Input for this task Block Start

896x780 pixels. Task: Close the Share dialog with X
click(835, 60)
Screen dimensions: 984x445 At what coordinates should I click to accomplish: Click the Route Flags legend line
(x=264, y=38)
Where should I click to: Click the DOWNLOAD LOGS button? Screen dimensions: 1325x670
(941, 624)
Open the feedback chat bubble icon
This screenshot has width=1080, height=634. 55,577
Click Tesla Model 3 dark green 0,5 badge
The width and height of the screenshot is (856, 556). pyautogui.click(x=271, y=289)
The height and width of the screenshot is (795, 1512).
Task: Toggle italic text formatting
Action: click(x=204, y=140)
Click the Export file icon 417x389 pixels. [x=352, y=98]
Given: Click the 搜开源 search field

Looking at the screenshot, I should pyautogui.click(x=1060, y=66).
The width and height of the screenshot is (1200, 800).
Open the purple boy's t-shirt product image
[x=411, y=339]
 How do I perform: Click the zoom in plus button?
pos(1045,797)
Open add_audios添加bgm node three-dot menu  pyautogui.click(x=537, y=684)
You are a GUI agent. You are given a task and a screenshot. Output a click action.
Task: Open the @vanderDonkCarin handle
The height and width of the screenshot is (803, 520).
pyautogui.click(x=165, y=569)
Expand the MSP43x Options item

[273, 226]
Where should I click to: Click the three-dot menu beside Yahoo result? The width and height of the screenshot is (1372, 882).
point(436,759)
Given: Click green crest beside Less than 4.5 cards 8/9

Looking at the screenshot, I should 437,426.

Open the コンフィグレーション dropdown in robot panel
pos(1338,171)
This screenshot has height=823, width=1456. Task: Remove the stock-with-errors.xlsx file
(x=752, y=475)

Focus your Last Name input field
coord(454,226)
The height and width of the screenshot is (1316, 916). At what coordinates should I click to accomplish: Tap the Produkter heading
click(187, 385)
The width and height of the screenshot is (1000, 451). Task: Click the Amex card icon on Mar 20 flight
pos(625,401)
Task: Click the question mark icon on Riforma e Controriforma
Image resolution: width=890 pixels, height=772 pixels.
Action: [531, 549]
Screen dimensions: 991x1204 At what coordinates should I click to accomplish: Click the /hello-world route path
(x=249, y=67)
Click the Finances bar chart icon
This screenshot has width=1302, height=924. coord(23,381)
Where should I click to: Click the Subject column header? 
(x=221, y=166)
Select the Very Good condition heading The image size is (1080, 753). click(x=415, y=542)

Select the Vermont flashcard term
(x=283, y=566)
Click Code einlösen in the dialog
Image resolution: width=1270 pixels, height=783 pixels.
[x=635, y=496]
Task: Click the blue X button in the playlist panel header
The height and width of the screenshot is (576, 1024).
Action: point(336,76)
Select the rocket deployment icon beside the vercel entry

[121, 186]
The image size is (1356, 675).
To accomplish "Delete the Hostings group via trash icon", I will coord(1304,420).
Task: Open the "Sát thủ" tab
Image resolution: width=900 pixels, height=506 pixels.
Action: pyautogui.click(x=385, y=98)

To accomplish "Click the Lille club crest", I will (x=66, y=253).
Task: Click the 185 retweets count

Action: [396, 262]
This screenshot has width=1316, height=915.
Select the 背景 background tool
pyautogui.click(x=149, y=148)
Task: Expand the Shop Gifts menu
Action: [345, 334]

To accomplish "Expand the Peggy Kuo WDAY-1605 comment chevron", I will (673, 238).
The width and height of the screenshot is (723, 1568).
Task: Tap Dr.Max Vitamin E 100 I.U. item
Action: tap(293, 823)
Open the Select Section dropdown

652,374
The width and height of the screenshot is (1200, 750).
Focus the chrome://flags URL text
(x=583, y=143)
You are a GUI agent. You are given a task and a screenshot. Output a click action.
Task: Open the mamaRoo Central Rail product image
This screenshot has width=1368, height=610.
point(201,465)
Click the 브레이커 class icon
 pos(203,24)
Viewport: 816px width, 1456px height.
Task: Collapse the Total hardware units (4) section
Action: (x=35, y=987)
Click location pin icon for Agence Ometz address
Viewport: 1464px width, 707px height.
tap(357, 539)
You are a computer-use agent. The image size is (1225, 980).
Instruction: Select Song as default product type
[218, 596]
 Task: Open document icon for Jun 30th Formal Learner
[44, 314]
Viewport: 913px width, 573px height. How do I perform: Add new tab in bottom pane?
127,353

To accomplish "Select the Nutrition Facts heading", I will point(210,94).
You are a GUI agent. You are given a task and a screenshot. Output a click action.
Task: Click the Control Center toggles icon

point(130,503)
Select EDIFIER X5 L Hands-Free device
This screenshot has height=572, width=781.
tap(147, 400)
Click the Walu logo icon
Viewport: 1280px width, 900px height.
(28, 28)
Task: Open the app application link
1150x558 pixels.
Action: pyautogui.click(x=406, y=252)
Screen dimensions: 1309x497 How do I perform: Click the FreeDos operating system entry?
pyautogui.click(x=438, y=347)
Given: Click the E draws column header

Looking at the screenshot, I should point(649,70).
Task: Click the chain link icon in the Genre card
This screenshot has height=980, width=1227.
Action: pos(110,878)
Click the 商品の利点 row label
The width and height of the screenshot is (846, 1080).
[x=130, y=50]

Input for this task Block End

Work item —
From the listing above, return the lines starting at the one with "Image resolution: width=900" and ending at the one with "Task: Click the chain", both kept, exactly as they appear and nothing more.

Solution to this exercise —
Image resolution: width=900 pixels, height=506 pixels.
Action: pyautogui.click(x=385, y=98)

To accomplish "Click the Lille club crest", I will (x=66, y=253).
Task: Click the 185 retweets count

Action: [396, 262]
This screenshot has width=1316, height=915.
Select the 背景 background tool
pyautogui.click(x=149, y=148)
Task: Expand the Shop Gifts menu
Action: [345, 334]

To accomplish "Expand the Peggy Kuo WDAY-1605 comment chevron", I will (673, 238).
The width and height of the screenshot is (723, 1568).
Task: Tap Dr.Max Vitamin E 100 I.U. item
Action: tap(293, 823)
Open the Select Section dropdown

652,374
The width and height of the screenshot is (1200, 750).
Focus the chrome://flags URL text
(x=583, y=143)
You are a GUI agent. You are given a task and a screenshot. Output a click action.
Task: Open the mamaRoo Central Rail product image
This screenshot has width=1368, height=610.
point(201,465)
Click the 브레이커 class icon
 pos(203,24)
Viewport: 816px width, 1456px height.
Task: Collapse the Total hardware units (4) section
Action: (x=35, y=987)
Click location pin icon for Agence Ometz address
Viewport: 1464px width, 707px height.
tap(357, 539)
You are a computer-use agent. The image size is (1225, 980).
Instruction: Select Song as default product type
[218, 596]
 Task: Open document icon for Jun 30th Formal Learner
[44, 314]
Viewport: 913px width, 573px height. How do I perform: Add new tab in bottom pane?
127,353

To accomplish "Select the Nutrition Facts heading", I will point(210,94).
You are a GUI agent. You are given a task and a screenshot. Output a click action.
Task: Click the Control Center toggles icon

point(130,503)
Select EDIFIER X5 L Hands-Free device
This screenshot has height=572, width=781.
tap(147, 400)
Click the Walu logo icon
Viewport: 1280px width, 900px height.
(28, 28)
Task: Open the app application link
1150x558 pixels.
Action: pyautogui.click(x=406, y=252)
Screen dimensions: 1309x497 How do I perform: Click the FreeDos operating system entry?
pyautogui.click(x=438, y=347)
Given: Click the E draws column header

Looking at the screenshot, I should point(649,70).
Task: Click the chain link icon in the Genre card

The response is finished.